───── Records provided ─────

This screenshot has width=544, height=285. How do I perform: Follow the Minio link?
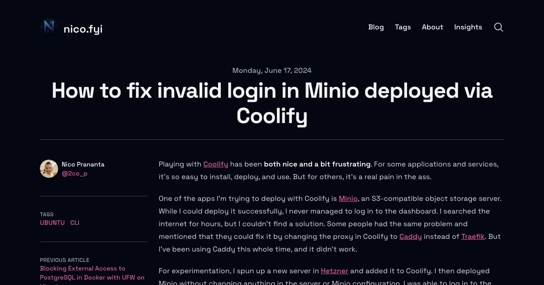coord(348,199)
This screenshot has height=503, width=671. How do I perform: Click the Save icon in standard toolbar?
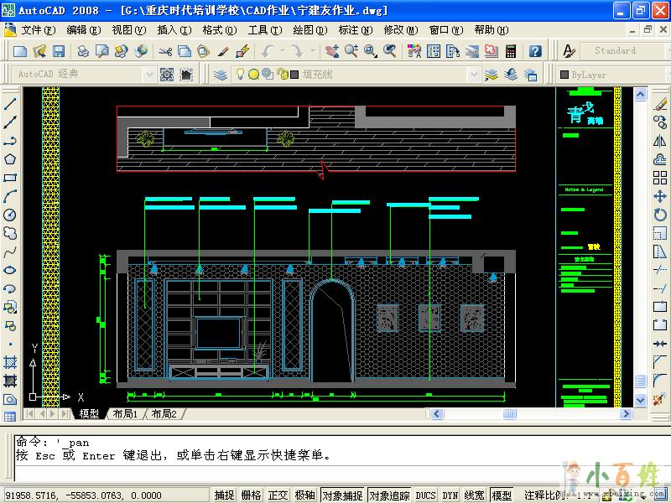[x=59, y=51]

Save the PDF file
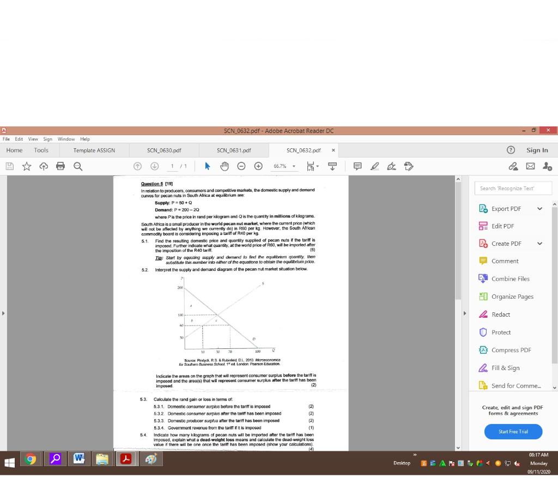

─────

The range to copy runs from the line with "This screenshot has height=503, width=671." to the last line of the entries, both included; copy it exactly and leave out the pictures.

This screenshot has height=503, width=671. How do I perform: Click the Save icon in standard toolbar?
[x=59, y=51]

Save the PDF file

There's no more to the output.